I Quit My Job to Start My Own Company

My own firm!? Wow, pretty excited and eager to get to work but wanted to take a minute to memorialize the start.

Day One

This is day one. Literally the first official day of business for Copeland Building Envelope Consulting. I have spent the last week and a half transitioning out of my role as Director of Building Envelope Sciences at Gorman Richardson Lewis Architects and today I’m on my own.

People keep asking if I’m at least a little nervous, but honestly I’m not. I feel prepared and I’m excited more than anything. But more than that, I’m just confident that whatever happens, at worst it will be a great learning experience.

I plan to use this blog as a way to write about the process of starting and running a small professional services business. I know that in the lead up to doing this, I found a lot of great resources and I’m thankful to all the folks that took time and energy to make them (and I’ll definitely share what I’ve found useful in future posts). I’m hoping that someone may find my experiences along this road useful too, so I’ll write them down and see what happens!

What Exactly Am I Doing?

I’m starting a building envelope consulting firm.

For more info you can read this post about what a building envelope consultant is, or check out the services that Copeland Building Envelope Consulting will offer.

The Startup Process

So what have I done so far?

As soon as I decided for sure to make this move I gave notice to my former employer that I was going to be starting my own firm. We discussed an appropriate transition timeline and agreed that yesterday would be my last day. The whole transition was about a week and a half – a longer transition didn’t make sense given my role with the firm, which included a lot of business development.

I’ve setup a “doing business as” or “DBA” with my town which allows me to do business as Copeland Building Envelope Consulting rather than just my own name. I’ve decided not  to incorporate or form an LLC, at least for now, because I don’t think it actually provides a great deal of personal protection for me given my type of business (professional services performed by me) and it adds a significant level of complexity.

That’s a key point for me in this whole startup process: I’m trying desperately to avoid barriers to action. I don’t want to hold up the whole process of getting started to figure out LLC paperwork and coordination. If it makes sense in the future, I’ll do it.

I think a far more important step to protect myself is professional liability insurance, or E&O (errors and omissions) insurance. Getting that in place is where I have spent my energy, rather than on forming an LLC or corporation.

In addition to setting up the DBA and E&O insurance, I’ve made a basic website, setup email and productivity software (Google’s G Suite). I haven’t gone out to buy a bunch of equipment or computer hardware yet – I’m typing this on a $180 Chromebook that I had kicking around – hoping to take a “get it as you need it” approach to most things.

I have also begun to reach out to my network to announce the news and see how I can help people solve their building envelope problems. I’m fortunate enough to already have a couple of amazing clients who want to work with me and my new firm so I’m pumped about that!

Speaking of, being kick-off day and all I have a lot on the agenda and have to cut this off. Much more to come!

I’m Starting a Photography Side Business for Fun

I love photography and I love business, so I’m indulging my inner entrepreneur and starting a photography business. I also love my day job so it will be a photography side hustle and a fun experiment.

I’m a tinkerer. I’m the person who is constantly moving furniture around to optimize a room layout.

I like testing ideas and seeing what works.
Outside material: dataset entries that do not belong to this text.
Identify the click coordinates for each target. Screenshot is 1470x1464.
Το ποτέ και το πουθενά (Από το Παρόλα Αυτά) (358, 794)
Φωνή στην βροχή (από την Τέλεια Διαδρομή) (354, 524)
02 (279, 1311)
Photography has been a hobby of mine for years, going back to a little Olympus APS film camera that I had as a kid. I get a lot of satisfaction from both the technology – the equipment and processing tools – and the art.

Over the years I’ve amassed a modest collection of basic DSLR gear and learned a bit about a variety of photo processing software. I still have a lot to learn but know enough, and have the tools, to make some engaging photos.

Since I’ve become a dad my subject matter has skewed heavily towards portraits. I find people are more interested in photos of other people too, so it’s practical both from a family documentation standpoint as well as entertainment value.

As a result I have quite a collection of family portraits to draw from, and creating a simple portfolio wasn’t too much effort.

I started looking around for a suitable WordPress theme and stumbled on this awesome tutorial for creating a photography website. I loved the minimalist look right away and jumped into making my own site.

After a couple hours of work over the course of several days, I came up with what I think is a pretty decent site to showcase my portfolio and solicit clients looking for a photographer in Stow, MA.

Now that the basic framework is in place I will start optimizing for organic search and other marketing. As it stands, no one would ever know it’s there!

First on the list is a more SEO-friendly main page, and then some location-optimized landing pages for surrounding towns.

Once someone finds it and decides to try out the service, then I can get some feedback and start optimizing the customer experience too. It’s all sort of a shot in the dark at this point.

I’m excited to have a platform to experiment on, and just see what happens. I have no real expectations, other than to have some fun and learn a few things – both about photography and about business.

I’ve already really enjoyed getting back into some simple WordPress website construction after taking most of the last couple of years off from working on my family travel blog. Not to mention the fun of going back through years of family memories!